MOTIFS :
La clause compromissoire incluse dans l'acte de vente du navire (art. 17), si elle stipule que les parties 'conviennent que toutes les demandes relatives à la procédure seront tranchées par ce tribunal arbitral et, en outre, s'engagent à ne pas introduire de demande relative au présent PSA devant un autre tribunal ou tribunal arbitral', ne contient pas l'interdiction expresse de la possibilité pour elles de demander au juge étatique le prononcé d'une mesure conservatoire (cf. Civ. 2e 8 juin 1995 n° 93-11.446 BC II n° 170).
L'appel a été fait dans les formes et délai légaux. Il est recevable.
Sur le fondement de la Convention de Bruxelles du 10 mai 1952 qu'invoque l'appelante, et qui est applicable au litige pour avoir été ratifiée par la France et par le pays du pavillon du SEE ADLER, la saisie conservatoire de ce navire ne peut être autorisée que sur le fondement de l'allégation d'une créance maritime, selon l'énumération qui en est faite par l'article 1 de la Convention.

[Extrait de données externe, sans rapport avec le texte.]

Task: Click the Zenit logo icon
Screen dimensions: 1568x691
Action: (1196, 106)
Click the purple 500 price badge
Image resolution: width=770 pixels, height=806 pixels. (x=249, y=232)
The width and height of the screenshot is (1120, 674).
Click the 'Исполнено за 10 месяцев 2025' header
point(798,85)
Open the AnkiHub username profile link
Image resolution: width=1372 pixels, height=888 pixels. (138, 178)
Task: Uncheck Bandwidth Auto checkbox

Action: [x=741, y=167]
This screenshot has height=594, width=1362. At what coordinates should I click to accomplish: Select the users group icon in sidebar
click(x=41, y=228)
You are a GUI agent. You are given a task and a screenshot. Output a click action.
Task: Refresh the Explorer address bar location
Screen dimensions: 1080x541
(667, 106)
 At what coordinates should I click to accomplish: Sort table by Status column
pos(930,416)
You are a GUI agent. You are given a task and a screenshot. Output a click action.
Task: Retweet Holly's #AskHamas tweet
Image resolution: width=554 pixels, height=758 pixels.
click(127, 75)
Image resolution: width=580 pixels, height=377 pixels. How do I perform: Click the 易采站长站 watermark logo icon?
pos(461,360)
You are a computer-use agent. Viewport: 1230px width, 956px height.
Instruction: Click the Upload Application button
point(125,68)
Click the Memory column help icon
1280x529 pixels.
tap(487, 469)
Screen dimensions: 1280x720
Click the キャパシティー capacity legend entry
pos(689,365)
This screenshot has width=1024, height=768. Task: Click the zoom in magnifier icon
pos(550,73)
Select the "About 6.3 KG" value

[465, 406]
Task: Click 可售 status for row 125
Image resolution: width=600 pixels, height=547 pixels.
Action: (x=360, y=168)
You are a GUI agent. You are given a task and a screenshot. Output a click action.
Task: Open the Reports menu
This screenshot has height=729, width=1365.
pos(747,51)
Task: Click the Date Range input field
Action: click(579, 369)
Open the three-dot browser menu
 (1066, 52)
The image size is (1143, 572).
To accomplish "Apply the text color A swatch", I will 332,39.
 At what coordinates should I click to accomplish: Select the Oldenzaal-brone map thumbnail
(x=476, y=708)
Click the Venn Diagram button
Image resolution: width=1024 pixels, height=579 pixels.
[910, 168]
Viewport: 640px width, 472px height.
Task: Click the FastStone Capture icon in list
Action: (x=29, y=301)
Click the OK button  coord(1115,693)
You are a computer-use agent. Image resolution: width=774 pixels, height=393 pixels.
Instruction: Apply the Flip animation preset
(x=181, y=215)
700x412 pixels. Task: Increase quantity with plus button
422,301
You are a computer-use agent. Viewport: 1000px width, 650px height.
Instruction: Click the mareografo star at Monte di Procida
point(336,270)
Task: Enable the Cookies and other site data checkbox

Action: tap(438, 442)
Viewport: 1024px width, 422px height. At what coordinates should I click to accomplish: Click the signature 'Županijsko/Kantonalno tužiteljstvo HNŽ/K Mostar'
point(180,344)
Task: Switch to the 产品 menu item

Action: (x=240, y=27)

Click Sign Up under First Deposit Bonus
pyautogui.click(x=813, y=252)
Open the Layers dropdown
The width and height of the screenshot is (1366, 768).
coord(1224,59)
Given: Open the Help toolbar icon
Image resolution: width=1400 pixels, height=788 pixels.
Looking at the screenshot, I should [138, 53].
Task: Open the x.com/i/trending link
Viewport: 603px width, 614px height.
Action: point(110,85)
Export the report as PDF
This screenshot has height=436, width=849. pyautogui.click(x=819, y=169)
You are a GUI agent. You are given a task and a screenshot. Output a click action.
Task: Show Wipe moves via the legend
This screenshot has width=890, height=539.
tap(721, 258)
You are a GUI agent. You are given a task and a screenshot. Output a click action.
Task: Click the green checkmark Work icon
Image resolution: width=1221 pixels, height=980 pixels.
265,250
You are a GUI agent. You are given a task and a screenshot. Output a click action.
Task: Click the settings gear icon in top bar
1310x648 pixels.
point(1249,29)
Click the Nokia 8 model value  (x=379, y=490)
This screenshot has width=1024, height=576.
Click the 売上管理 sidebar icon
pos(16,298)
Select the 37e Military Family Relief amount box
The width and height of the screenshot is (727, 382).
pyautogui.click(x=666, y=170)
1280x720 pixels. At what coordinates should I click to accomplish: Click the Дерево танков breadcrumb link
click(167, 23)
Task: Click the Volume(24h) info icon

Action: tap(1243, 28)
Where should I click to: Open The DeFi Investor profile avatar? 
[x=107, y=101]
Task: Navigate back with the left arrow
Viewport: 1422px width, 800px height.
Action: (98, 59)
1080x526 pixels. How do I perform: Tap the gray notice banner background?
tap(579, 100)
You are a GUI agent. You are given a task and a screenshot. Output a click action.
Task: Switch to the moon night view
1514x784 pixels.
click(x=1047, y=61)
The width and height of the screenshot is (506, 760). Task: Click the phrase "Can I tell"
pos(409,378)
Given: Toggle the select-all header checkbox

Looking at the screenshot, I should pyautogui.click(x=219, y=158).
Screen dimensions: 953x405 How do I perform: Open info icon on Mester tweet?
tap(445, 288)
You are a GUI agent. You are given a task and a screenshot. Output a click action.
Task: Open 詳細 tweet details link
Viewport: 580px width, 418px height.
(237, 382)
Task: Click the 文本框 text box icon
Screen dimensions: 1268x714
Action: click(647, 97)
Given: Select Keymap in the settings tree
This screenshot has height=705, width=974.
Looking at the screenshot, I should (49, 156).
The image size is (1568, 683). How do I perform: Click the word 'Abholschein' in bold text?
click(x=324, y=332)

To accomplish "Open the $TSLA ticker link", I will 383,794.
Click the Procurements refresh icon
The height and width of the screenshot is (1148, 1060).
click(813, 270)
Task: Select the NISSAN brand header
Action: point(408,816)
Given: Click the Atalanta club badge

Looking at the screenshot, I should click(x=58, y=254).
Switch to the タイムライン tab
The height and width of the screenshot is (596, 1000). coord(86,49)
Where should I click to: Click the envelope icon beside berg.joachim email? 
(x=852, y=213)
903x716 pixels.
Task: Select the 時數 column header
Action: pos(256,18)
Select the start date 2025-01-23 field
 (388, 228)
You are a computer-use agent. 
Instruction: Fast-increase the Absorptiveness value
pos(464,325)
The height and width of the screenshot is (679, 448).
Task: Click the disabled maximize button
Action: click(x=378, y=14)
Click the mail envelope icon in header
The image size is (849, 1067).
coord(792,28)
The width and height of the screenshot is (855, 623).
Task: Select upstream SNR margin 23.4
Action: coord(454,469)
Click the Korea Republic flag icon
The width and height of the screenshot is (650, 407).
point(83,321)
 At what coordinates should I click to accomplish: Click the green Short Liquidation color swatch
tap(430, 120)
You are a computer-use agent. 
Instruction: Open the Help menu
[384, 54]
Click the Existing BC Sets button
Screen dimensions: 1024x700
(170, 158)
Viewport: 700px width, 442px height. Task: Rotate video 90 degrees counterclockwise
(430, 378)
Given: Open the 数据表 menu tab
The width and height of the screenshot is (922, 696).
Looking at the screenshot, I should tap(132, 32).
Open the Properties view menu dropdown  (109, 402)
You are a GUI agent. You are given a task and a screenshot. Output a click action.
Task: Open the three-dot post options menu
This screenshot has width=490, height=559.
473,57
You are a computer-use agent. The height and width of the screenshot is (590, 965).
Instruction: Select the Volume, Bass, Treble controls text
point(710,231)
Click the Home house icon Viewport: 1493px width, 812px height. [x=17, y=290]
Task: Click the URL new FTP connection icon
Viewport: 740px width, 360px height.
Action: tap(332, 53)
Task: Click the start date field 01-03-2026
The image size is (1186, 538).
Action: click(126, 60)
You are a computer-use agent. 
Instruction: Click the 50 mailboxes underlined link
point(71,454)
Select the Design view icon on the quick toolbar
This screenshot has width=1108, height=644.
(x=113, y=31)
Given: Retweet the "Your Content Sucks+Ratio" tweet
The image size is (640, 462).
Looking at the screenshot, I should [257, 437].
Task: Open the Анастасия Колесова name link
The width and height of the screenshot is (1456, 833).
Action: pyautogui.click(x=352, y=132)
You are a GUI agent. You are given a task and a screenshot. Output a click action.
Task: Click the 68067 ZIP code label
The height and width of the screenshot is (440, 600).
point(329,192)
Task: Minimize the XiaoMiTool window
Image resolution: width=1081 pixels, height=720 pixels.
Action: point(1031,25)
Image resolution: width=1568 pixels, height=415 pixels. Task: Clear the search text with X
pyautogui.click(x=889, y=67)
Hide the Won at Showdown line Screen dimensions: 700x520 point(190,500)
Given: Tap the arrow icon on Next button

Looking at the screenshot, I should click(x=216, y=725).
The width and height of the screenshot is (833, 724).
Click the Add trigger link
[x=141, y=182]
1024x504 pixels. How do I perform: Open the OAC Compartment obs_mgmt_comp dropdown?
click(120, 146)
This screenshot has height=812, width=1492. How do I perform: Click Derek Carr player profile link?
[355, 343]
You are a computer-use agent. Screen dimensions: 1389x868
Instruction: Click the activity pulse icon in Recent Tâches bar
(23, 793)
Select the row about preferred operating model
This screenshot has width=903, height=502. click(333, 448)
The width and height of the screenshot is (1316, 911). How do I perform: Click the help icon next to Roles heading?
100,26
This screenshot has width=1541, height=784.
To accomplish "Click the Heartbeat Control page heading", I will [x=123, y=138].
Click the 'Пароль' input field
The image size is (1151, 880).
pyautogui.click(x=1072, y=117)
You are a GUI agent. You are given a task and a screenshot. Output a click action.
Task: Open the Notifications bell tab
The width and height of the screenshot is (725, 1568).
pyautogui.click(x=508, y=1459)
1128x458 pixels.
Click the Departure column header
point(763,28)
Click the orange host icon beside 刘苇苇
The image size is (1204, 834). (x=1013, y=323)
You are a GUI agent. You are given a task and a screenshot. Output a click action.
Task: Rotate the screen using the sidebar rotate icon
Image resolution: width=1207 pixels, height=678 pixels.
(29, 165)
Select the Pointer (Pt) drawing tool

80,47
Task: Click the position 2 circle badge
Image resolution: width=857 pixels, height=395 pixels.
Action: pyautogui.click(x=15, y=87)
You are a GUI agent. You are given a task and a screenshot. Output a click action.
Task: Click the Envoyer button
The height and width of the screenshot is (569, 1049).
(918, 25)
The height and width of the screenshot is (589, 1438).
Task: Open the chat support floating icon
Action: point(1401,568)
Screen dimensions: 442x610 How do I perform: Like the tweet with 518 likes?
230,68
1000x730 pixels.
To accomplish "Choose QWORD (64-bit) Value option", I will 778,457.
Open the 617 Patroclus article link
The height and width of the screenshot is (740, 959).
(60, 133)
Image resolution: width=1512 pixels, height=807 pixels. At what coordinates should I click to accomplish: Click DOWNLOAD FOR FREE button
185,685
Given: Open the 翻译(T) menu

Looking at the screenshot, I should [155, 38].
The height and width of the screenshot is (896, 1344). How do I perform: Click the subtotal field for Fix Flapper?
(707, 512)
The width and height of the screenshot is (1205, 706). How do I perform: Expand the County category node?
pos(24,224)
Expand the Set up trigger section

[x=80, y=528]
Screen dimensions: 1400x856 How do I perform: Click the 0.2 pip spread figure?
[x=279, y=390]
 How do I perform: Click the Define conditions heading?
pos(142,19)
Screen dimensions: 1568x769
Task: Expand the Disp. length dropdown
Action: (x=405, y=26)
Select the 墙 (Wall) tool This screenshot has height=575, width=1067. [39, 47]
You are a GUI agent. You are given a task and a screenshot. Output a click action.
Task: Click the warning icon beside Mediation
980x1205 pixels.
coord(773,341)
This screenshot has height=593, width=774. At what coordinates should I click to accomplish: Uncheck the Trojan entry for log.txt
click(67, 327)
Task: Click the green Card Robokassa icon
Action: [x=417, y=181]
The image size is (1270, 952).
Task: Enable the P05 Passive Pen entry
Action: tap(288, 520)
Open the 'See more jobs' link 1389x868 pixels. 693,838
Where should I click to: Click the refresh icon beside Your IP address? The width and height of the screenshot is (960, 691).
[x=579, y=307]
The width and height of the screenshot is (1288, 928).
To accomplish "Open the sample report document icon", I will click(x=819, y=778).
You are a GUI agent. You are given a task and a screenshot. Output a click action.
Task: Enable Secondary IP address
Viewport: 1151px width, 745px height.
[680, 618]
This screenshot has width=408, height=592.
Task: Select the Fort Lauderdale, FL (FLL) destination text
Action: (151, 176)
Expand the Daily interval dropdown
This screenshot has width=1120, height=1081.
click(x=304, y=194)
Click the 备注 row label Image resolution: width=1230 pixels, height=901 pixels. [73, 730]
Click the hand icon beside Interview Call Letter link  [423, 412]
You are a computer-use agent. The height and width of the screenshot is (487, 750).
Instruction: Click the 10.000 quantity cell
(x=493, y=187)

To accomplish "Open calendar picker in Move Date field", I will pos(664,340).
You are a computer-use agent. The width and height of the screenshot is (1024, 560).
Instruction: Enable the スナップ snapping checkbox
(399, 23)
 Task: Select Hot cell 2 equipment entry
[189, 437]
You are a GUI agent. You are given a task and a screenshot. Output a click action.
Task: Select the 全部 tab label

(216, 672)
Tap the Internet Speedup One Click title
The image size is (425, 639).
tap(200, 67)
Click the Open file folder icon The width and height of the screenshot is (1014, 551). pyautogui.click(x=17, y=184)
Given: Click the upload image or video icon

Or, il est de jurisprudence constante que la créance contractuelle née du manquement de l'une des parties aux obligations du contrat de vente du navire n'est pas une créance maritime au sens de la Convention du 10 mai 1952 (Com. 9 mai 1990 n° 88-17.137, au motif que les questions soulevées : anomalies du navire et inexécution de ses obligations par le vendeur ne rendaient pas contestables la propriété du navire ; CA Rouen, 15 avr. 1982, DMF 1982. 744 ; CA Aix-en-Provence, 22 mai 1997, DMF 1998. 692 ; T. com. Antibes, 27 nov. 1998, DMF 1999. 917). Cette solution est approuvée par la doctrine ('Le vendeur du navire ne dispose pas d'une créance maritime, car on peut considérer que son titre n'est pas né de l'exploitation du navire, exploitation dont, précisément, il entend se décharger' P. Bonassies & C. Scapel, Traité de droit maritime LGDJ 2e éd. n° 593).
C'est bien le cas en l'espèce. Le fondement de la demande de saisie conservatoire formée par le vendeur est de permettre de documenter par une expertise éventuellement ordonnée par le juge des référés des éléments techniques, dans le cadre d'une contestation de la demande de résiliation de la vente à ses torts qui est faite par l'acquéreur. Comme l'expose l'appelante, il s'agit de 'l'exécution du contrat de vente'. Mais ce type de rapport d'obligation n'entre pas dans le champ des créances maritimes au sens de l'article 1 de la Convention de Bruxelles du 10 mai 1952.
L'ordonnance entreprise sera donc confirmée.